After a conversation about the best weight of vinyl to go for –the gist: engineers may argue over whether 150-gram or 180-gram is the sweet spot, but the heavier weight comes with a higher perceived value from buyers – the conversation turned to another physical format, with Page wondering why CDs – which still outsell vinyl by five to one – aren’t still talked about as a format with potential.

Pace noted that cassettes are on the rise too, and pointed to Japan as a country where CD isn’t just still the leading format, but it’s an actively-desired one.

On the ‘CD is dead’ debate: “It’s the media that are actually pushing this. It drives me insane… We press way more CDs than vinyl. Way more! And they’re holding up really well,” said Emanuel.

Vlaski agreed: “It’s a really good point: basically digital versus physical sells clicks or papers, it makes for a good headline. There’s conflict involved: the one is ‘cannibalising’ the other. Whereas people that work in the industry don’t really see that’s what’s happening,” he said.

“We find consumers are very multi-channel: you have to make everything available for people so they can choose what they want.
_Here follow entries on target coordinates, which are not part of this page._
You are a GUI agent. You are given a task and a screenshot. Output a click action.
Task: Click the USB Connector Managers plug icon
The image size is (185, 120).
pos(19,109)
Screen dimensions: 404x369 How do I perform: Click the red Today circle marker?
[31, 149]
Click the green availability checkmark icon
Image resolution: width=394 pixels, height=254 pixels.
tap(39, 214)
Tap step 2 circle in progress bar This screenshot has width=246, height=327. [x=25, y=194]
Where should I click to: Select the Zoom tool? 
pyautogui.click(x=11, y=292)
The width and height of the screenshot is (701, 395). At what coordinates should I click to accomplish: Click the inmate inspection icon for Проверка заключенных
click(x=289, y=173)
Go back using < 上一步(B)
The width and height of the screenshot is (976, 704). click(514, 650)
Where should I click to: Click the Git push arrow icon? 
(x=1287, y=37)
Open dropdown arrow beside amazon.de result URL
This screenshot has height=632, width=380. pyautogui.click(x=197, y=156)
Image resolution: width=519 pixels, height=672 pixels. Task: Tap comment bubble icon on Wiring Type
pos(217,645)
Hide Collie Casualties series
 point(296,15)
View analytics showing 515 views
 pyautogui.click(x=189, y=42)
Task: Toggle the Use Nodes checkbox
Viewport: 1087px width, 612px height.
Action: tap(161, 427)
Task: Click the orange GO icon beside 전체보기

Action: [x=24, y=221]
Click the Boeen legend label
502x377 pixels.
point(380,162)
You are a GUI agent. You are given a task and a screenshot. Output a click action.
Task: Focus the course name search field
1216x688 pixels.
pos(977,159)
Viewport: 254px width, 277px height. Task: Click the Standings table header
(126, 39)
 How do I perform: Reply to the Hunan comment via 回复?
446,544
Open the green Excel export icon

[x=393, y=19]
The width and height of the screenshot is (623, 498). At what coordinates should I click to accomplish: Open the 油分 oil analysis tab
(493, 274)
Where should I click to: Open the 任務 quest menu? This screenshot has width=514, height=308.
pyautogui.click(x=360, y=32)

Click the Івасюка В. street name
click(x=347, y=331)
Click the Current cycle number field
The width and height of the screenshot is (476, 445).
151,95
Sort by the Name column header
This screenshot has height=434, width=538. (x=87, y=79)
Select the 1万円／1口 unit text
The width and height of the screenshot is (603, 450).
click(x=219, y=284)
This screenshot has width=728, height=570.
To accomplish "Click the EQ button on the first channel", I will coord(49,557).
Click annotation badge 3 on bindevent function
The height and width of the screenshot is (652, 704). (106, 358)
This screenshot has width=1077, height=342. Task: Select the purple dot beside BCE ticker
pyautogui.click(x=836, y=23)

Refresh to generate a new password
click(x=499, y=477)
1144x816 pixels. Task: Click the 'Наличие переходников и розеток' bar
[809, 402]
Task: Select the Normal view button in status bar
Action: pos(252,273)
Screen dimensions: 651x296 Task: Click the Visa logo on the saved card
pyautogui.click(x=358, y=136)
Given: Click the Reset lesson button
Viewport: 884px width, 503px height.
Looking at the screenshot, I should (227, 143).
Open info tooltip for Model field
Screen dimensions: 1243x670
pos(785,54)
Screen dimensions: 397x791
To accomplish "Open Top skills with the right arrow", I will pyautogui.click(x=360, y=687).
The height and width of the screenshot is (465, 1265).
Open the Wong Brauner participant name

Digital as a discovery platform or for convenience; vinyl for the extra-special experience; but CD maybe for driving in your car. And, very importantly, it is a very easy entry-level price. It is easier for somebody with limited resource to part with 10 or 15 euros… There is room for everybody.”

“I download. I stream. I buy CDs. I buy records… I’ve given up on MiniDisc, I must confess!” joked Sciama. “There’s something there for everyone. Beyond that, having said I’d be crazy not to have vinyl in my P&L, in my plan, I’d also be crazy not to have CD.”

He assessed the major labels’ strategies, suggesting that Sony Music is most focused on digital and streaming, while Warner and Universal – he noted that both are his clients – are doing more to maximise their physical revenues through well-crafted reissues.

“I see Warner and Universal as in the same place: they’re not going to leave that money on the table,” he said.

The panel returned to the question of threats to vinyl, and those worries about the capacity, particularly with some pressing plants having to build their own spare parts, because they’re no longer available to buy commercially.

Emanuel was optimistic. “At one point there was a worry that there weren’t going to be any cutting engineers and the lathes to do the cutting… but because of the vinyl resurgence, a lot more people have become interested in making vinyl… You can get the machine operators a bit more, and people are beginning to make parts.”

“I used to think that the technology was a problem: seeing very old machines, and people who’d been working on these machines for 30-40 years. And they’re the ones who know how to fix the machines!” said Pace. But she too noted that this has improved.

Will vinyl continue to grow as a format? “I don’t think it’s going to keep going up. I think we’ve probably peaked, and you can tell that by there’s more capacity available in the marketplace,” said Emanuel.

“I think, sadly, that some of the smaller boutique pressing plants won’t last, because there are enough of the bigger, high-quality tried-and-tested ones that will stick around.”

The panel finished with a question about the environmental sustainability of vinyl, and whether there are moves afoot to reduce the impact of the format on the planet.

“It’s all about the secondary market. You’re making vinyl to keep, not to throw away in a landfill. It’s something you want to keep and treasure, and when you don’t, you pass it on. It’s not something you throw away, so it’s slightly different to other products that you’re likely to just ditch,” said Emanuel.

Pace agreed, and pointed to other efforts. “There are a couple of pressing plants looking into environmental production. There’s one in the south of the Netherlands looking at producing vinyl that’s more sustainable and better for the environment. I think more of those things will pop up.”

“We have to do the best we can to maintain as low a footprint as possible,” agreed Vlaski.